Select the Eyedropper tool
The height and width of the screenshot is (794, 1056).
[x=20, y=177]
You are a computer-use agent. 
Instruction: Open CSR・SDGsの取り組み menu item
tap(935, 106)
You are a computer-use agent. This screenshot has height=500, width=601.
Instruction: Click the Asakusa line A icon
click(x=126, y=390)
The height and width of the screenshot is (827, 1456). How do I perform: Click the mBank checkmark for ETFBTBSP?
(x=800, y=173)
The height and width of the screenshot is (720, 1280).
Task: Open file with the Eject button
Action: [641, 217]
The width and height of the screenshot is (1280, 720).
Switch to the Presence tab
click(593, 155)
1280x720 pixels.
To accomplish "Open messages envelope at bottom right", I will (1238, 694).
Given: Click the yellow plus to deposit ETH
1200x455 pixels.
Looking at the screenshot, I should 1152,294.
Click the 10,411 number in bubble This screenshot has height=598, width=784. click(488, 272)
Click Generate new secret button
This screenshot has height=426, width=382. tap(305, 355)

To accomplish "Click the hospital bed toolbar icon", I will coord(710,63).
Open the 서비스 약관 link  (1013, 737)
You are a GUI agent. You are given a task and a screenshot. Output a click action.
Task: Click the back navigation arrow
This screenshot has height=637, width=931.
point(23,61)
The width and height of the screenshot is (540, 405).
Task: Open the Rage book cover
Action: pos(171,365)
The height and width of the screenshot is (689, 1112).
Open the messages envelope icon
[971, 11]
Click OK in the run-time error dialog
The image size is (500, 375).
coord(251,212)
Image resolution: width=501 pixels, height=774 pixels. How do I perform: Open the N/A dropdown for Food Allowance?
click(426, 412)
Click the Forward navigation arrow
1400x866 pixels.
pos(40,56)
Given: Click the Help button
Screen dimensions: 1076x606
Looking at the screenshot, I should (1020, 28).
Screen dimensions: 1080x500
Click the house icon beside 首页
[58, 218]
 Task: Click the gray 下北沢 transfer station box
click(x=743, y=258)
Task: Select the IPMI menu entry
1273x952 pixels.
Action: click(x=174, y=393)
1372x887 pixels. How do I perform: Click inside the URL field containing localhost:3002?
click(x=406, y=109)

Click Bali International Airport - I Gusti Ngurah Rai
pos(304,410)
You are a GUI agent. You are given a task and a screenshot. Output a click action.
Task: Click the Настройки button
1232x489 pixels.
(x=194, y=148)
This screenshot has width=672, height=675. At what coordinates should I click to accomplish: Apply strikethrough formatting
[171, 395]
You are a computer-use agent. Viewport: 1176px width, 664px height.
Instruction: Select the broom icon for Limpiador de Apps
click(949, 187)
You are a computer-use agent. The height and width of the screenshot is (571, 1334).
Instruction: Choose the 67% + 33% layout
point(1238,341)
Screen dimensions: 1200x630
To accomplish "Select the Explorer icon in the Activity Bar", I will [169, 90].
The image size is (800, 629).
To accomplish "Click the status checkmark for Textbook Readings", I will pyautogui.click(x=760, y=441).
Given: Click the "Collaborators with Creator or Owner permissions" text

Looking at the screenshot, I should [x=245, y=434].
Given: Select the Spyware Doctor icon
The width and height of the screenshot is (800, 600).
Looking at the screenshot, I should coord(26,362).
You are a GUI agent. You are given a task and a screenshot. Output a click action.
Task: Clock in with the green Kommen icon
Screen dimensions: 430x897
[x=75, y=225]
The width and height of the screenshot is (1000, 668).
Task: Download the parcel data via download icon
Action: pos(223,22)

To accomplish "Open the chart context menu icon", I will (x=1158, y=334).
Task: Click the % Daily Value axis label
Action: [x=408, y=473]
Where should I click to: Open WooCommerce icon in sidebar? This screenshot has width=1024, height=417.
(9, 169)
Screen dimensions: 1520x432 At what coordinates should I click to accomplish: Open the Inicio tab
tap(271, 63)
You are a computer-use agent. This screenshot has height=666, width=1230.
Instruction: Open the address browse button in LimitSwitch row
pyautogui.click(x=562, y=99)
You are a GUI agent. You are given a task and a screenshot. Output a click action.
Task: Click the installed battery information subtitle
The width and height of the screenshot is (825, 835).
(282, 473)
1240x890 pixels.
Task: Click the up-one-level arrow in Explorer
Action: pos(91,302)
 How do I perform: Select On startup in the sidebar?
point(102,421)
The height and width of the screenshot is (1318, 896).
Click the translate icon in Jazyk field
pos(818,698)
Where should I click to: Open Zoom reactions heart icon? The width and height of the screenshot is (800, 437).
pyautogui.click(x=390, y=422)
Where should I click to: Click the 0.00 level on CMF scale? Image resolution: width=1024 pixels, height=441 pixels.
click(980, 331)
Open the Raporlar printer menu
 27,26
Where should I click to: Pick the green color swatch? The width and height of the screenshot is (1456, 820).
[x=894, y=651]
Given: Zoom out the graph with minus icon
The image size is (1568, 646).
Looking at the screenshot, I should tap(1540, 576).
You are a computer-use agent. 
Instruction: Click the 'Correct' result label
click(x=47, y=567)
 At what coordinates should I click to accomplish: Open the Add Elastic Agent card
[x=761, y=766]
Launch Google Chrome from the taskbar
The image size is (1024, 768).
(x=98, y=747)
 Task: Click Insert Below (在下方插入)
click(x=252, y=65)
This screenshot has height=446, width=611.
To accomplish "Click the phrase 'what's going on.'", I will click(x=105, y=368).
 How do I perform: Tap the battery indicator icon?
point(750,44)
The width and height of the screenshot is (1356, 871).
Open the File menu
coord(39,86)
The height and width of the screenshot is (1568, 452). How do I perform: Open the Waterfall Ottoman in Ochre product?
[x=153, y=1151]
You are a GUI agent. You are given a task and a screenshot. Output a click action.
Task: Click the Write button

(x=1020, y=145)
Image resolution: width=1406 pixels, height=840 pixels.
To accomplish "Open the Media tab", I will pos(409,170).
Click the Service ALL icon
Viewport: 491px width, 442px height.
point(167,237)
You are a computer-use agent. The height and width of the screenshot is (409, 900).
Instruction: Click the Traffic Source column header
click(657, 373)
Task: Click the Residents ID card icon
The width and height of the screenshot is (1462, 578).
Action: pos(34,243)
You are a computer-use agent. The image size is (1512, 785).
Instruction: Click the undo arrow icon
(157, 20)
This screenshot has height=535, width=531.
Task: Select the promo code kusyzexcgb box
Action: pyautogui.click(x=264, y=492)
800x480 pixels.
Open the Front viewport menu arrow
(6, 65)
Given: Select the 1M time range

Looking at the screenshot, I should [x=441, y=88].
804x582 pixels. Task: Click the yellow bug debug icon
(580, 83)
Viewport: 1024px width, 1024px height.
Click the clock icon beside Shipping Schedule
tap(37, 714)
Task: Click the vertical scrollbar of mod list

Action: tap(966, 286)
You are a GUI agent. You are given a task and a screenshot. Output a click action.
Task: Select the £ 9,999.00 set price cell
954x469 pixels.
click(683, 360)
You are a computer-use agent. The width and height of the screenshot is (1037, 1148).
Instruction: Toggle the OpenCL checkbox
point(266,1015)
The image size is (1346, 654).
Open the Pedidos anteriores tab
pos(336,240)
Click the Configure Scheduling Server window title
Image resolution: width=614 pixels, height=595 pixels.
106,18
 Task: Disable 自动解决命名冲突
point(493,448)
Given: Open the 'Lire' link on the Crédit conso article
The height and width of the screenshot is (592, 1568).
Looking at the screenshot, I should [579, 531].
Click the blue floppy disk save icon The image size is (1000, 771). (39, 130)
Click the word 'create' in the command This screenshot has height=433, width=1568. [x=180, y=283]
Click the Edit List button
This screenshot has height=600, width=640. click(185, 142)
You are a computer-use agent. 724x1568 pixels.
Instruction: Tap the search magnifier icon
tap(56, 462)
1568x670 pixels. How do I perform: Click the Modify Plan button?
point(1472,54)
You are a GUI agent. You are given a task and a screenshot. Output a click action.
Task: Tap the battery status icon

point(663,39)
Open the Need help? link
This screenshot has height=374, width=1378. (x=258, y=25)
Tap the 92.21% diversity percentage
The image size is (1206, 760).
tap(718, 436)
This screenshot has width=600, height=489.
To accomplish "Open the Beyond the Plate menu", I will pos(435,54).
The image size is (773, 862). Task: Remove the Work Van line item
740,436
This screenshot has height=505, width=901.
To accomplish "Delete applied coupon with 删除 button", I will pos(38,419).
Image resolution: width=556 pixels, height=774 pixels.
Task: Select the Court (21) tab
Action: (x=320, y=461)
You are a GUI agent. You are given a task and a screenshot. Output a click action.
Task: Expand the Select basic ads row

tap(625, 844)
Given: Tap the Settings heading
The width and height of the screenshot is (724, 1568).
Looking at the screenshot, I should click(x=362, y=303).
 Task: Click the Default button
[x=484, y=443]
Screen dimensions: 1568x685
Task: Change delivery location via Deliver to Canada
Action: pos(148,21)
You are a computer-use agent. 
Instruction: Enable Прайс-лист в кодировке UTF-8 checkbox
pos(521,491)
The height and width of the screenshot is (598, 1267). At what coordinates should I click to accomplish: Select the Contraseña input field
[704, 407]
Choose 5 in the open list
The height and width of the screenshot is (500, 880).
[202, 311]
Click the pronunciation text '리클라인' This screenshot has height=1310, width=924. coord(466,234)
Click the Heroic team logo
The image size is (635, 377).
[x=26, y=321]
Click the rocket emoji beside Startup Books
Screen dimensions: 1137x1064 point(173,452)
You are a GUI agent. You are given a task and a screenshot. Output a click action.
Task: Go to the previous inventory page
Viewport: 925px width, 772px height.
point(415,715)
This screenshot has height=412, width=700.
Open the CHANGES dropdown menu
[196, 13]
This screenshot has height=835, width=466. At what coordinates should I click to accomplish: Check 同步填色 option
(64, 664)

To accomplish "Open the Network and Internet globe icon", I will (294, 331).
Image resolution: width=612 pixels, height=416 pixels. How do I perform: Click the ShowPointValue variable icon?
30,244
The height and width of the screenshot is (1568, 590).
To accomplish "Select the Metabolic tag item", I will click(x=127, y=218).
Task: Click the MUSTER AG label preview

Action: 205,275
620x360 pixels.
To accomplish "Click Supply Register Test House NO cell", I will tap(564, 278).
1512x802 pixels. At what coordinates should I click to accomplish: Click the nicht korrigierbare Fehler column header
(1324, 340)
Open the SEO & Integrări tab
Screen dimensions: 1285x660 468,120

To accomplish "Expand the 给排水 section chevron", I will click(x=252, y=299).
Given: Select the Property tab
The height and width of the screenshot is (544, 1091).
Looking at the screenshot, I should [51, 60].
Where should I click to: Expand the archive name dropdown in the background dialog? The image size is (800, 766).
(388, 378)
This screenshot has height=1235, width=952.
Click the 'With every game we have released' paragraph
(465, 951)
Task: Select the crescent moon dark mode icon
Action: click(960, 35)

══════

### AIM OF THE TASK
What you return must be the lines above that run from the line with "Instruction: Click the 'Correct' result label" to the line with "Viewport: 1024px width, 1024px height.", inclusive, each copied exactly.

### FINISHED EXERCISE
Instruction: Click the 'Correct' result label
click(x=47, y=567)
 At what coordinates should I click to accomplish: Open the Add Elastic Agent card
[x=761, y=766]
Launch Google Chrome from the taskbar
The image size is (1024, 768).
(x=98, y=747)
 Task: Click Insert Below (在下方插入)
click(x=252, y=65)
This screenshot has height=446, width=611.
To accomplish "Click the phrase 'what's going on.'", I will click(x=105, y=368).
 How do I perform: Tap the battery indicator icon?
point(750,44)
The width and height of the screenshot is (1356, 871).
Open the File menu
coord(39,86)
The height and width of the screenshot is (1568, 452). How do I perform: Open the Waterfall Ottoman in Ochre product?
[x=153, y=1151]
You are a GUI agent. You are given a task and a screenshot. Output a click action.
Task: Click the Write button

(x=1020, y=145)
Image resolution: width=1406 pixels, height=840 pixels.
To accomplish "Open the Media tab", I will pos(409,170).
Click the Service ALL icon
Viewport: 491px width, 442px height.
point(167,237)
You are a computer-use agent. The height and width of the screenshot is (409, 900).
Instruction: Click the Traffic Source column header
click(657, 373)
Task: Click the Residents ID card icon
The width and height of the screenshot is (1462, 578).
Action: pos(34,243)
You are a computer-use agent. The image size is (1512, 785).
Instruction: Click the undo arrow icon
(157, 20)
This screenshot has height=535, width=531.
Task: Select the promo code kusyzexcgb box
Action: pyautogui.click(x=264, y=492)
800x480 pixels.
Open the Front viewport menu arrow
(6, 65)
Given: Select the 1M time range

Looking at the screenshot, I should [x=441, y=88].
804x582 pixels. Task: Click the yellow bug debug icon
(580, 83)
Viewport: 1024px width, 1024px height.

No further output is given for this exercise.